The network-level approach is characterized by top-down logic, system optimization, aggregate data, large data and resource requirements, and sophisticated models. Its chief advantages are that it can:
- Optimize solutions for the entire network. By definition, this is what a network-level approach does. For instance, a network-level approach can optimize the cost-benefit ratio for the entire network. This would seem the most logical since the system, rather than an individual project, is the overarching concern. Project-level approaches attempt to replicate this ability by assigning project priorities that are commensurate with network-level programs, decisions or budgets. However, because projects are already planned before high-level decisions are made, project-level decisions and priorities may not be consistent with network-level decisions and priorities. This can lead to a suboptimal system solution that is driven by individual project-level decisions instead of network-level decisions.
- Quickly and accurately produce conditional scenarios. Software models using a network-level approach allow the user to adjust top-level budget and policy inputs and then quickly calculate the resulting network-wide effects because these models are driven by top-level (network-level) decisions. For example, a network-level model could calculate the economic and pavement conditions effects of a proposed lower axle load limit law or the long-term network performance under varying levels of funding. Conversely, project-level software is generally driven by low-level inputs and thus, a change in top-level budget or policy would be input into the system by adjusting the multitude of lower-level inputs – a more laborious process.
- Prioritize broad areas of maintenance, rehabiltation and reconstruction (MR&R). Since network-level analysis provides target MR&R treatments and costs, these targets can be easily and consistently applied to individual projects. In order to accomplish the same thing with a project-level approach, network-level targets need to be provided in advance such that project-level decision can be made with network-level targets in mind.

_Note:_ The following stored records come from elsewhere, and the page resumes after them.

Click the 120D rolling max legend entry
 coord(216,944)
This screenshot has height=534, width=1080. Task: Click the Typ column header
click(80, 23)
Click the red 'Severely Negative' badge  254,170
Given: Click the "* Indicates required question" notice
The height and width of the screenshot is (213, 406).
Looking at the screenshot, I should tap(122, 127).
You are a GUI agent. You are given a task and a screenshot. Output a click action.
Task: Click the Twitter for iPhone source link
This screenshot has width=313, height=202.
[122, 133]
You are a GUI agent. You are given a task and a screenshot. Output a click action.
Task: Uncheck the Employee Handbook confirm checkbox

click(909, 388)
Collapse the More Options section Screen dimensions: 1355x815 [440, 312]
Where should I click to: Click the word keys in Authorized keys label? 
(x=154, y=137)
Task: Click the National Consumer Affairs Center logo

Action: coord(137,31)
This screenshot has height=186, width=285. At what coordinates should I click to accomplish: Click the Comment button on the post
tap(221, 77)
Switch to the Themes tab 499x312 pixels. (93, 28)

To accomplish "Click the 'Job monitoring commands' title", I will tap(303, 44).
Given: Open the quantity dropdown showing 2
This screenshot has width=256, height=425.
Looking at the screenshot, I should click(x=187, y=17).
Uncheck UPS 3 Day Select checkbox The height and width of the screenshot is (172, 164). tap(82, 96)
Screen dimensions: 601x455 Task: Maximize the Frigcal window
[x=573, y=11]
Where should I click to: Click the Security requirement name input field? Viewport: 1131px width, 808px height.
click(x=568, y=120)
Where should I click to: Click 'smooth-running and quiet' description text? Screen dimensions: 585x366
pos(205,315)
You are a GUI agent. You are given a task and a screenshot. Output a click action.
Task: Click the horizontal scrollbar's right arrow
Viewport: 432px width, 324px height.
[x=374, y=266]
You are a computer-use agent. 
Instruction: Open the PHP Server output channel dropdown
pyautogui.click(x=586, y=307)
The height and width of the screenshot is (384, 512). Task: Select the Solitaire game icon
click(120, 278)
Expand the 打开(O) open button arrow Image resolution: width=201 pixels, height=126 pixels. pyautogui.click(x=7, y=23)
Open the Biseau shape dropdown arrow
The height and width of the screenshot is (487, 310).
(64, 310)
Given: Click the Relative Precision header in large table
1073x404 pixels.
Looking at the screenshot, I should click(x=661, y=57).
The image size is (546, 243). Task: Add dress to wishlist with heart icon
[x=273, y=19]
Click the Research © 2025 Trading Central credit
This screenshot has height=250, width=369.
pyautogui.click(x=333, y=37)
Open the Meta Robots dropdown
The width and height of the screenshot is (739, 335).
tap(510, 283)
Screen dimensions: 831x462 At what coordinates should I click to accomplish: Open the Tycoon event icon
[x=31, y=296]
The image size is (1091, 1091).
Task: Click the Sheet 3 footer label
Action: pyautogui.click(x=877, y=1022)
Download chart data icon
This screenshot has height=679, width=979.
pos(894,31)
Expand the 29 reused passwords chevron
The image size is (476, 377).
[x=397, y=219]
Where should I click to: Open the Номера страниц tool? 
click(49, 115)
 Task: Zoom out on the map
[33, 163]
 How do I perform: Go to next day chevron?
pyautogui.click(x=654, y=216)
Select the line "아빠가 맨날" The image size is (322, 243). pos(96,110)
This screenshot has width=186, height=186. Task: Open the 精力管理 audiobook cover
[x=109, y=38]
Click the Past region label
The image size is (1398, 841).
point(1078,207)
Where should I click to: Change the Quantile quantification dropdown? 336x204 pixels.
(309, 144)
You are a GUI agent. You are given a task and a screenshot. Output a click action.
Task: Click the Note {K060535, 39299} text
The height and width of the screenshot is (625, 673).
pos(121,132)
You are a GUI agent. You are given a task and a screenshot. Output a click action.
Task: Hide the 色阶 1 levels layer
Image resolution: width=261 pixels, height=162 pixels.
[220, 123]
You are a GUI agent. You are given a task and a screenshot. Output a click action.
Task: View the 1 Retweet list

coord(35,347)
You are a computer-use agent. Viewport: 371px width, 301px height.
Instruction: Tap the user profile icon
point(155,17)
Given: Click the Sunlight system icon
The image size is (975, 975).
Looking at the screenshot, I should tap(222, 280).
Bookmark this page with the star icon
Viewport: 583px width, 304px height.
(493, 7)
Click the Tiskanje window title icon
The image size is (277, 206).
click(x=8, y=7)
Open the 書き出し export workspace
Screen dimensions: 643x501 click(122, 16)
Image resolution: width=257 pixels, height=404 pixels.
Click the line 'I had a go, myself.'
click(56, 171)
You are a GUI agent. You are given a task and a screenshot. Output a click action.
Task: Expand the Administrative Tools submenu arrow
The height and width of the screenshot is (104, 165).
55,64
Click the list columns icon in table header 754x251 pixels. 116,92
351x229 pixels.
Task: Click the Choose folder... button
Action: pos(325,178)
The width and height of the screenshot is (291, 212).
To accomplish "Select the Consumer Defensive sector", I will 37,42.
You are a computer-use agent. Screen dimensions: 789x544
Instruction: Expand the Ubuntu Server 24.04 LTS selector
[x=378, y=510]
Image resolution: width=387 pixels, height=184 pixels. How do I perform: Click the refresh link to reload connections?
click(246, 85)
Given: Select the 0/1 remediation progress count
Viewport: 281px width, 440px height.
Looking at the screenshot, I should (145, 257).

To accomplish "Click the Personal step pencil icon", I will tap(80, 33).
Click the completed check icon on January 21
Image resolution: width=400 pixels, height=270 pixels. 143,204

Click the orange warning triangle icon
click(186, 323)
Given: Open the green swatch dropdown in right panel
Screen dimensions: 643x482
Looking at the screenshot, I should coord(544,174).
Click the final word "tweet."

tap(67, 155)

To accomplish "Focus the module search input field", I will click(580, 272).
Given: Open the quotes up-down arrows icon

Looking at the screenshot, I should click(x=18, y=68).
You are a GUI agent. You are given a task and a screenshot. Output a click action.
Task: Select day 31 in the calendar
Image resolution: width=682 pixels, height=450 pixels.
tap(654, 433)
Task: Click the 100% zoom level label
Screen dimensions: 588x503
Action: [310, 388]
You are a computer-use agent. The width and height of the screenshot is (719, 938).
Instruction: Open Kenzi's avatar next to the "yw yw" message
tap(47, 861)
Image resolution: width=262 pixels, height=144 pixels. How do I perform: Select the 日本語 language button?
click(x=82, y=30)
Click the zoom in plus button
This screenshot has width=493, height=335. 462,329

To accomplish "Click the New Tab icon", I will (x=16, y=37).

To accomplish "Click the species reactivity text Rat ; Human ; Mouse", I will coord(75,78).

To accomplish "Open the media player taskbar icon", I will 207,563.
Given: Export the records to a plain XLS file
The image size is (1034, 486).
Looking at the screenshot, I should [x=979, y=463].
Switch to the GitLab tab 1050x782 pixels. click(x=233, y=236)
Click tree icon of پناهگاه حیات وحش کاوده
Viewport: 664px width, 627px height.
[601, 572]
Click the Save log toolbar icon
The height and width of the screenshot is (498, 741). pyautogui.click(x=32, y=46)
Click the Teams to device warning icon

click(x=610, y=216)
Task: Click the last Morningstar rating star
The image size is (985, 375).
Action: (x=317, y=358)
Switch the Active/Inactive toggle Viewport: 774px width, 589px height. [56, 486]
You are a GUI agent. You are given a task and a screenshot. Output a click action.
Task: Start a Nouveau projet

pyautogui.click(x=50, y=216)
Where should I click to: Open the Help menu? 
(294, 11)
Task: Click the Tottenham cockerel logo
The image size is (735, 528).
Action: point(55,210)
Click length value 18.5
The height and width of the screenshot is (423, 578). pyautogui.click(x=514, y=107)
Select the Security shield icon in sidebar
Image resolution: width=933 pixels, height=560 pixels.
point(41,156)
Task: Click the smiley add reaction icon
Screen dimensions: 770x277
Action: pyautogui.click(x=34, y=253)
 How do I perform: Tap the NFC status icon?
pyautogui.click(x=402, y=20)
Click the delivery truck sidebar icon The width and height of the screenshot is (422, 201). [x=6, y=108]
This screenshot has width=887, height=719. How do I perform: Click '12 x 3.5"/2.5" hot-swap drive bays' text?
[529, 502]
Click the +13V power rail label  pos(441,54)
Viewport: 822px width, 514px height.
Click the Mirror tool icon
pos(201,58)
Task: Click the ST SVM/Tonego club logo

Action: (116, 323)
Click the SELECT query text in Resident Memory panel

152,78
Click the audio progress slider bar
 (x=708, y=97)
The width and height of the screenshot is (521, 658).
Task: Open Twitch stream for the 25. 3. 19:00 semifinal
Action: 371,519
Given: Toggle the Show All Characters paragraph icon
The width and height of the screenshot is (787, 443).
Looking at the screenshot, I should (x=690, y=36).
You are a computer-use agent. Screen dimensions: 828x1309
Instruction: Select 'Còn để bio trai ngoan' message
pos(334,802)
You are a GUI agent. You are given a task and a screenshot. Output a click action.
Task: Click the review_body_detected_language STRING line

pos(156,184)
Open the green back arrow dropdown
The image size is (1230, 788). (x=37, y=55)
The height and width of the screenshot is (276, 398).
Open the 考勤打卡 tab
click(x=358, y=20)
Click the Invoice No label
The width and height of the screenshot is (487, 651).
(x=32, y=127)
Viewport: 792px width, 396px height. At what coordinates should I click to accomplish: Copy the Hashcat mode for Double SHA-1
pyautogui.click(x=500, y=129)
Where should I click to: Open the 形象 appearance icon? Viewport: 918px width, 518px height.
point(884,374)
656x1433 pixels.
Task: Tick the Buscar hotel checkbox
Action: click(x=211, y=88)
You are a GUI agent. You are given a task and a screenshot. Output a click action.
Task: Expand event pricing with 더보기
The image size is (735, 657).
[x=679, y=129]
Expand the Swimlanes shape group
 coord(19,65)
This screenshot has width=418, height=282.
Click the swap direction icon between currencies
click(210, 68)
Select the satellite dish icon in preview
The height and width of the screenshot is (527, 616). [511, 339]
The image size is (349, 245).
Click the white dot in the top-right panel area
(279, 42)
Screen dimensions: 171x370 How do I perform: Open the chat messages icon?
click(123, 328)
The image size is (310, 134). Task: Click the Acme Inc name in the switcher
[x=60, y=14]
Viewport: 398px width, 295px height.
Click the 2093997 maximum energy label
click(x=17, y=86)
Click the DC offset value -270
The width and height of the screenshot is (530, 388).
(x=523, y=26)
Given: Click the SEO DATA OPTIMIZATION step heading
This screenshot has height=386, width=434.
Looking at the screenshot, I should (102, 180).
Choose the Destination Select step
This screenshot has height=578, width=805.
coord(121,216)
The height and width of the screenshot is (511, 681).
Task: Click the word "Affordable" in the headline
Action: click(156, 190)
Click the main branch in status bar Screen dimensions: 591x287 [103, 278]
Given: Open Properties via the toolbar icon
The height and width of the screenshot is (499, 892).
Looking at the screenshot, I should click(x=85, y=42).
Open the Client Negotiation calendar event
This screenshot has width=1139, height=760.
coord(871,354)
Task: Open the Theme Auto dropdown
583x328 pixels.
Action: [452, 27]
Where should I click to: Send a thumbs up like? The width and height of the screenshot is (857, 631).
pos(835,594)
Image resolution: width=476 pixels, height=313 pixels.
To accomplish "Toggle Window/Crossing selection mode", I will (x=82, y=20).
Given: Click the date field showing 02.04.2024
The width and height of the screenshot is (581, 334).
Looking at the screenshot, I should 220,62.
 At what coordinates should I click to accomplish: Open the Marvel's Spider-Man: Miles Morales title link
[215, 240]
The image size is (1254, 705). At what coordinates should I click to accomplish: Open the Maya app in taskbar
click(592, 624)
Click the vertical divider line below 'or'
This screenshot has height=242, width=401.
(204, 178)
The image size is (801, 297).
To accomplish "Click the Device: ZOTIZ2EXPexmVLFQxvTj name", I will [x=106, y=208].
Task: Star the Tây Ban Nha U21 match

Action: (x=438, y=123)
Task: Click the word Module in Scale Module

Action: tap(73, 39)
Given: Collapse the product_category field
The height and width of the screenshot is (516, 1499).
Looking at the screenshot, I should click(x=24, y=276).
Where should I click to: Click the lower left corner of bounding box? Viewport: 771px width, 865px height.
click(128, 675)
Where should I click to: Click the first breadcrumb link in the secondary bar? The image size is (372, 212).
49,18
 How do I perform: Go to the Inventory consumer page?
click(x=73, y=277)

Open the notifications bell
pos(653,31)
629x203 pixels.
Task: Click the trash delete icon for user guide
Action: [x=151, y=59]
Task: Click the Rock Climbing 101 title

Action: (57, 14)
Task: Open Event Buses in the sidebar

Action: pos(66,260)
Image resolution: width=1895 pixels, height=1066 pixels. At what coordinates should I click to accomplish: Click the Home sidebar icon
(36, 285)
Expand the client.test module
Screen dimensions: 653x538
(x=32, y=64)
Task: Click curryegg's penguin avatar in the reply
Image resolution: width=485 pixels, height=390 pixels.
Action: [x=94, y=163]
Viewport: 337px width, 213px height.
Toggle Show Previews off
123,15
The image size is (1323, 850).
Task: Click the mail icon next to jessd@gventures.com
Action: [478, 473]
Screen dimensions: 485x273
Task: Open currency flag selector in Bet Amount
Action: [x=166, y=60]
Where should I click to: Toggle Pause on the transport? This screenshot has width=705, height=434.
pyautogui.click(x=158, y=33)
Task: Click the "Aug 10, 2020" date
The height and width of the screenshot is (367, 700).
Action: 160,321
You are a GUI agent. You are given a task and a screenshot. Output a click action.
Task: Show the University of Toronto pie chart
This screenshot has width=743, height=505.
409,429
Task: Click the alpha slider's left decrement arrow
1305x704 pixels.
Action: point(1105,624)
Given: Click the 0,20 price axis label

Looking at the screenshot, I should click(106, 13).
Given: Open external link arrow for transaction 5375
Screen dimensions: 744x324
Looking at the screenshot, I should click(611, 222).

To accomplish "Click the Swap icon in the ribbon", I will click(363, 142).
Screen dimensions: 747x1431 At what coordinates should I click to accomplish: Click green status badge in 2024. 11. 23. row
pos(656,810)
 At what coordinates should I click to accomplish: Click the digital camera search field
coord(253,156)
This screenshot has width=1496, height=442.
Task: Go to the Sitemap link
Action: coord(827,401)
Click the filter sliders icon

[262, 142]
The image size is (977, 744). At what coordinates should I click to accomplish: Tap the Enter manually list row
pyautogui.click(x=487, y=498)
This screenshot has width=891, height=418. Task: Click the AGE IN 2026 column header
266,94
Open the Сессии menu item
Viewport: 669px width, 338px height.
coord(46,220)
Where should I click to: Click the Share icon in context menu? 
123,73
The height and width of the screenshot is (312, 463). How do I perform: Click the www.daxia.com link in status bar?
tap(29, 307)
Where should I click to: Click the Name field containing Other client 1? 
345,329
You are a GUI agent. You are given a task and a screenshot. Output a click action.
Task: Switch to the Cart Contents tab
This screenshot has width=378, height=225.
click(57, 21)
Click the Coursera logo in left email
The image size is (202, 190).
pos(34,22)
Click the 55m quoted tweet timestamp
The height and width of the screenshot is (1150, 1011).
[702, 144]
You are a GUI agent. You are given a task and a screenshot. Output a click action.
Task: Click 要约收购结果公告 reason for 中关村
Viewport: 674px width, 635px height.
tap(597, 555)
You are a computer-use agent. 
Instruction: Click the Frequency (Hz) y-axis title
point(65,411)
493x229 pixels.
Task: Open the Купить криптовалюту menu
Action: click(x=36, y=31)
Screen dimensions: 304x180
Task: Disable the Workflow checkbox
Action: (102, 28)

- Use consistent inputs in scenario comparisons. Using a network-level model, different scenarios can be modeled on the same system. This helps if each scenario is modeled using consistent assumptions models, outcomes may still be able to reflect appropriate qualitative and comparative results. Project-level approaches have more difficulty in this area because basic assumptions must be input on the lower, project level. As this is done agency-wide, communication problems and personal/geographic bias may have a substantial effect on input consistency.
- More easily obtain top management attention. At the 1997 New Orleans pavement management workshop, many pavement management practitioners raised the following issues: (1) pavement management had lost the attention of top management because they did not understand its capabilities or importance, and (2) some managers haphazardly overrode pavement management recommendations with little or no though to network implications (Zimmerman, Botelho and Clark, no date given). With its conditional scenario capability, a network-level approach could easily show the fiscal importance of pavement management as well as the implications of various decisions.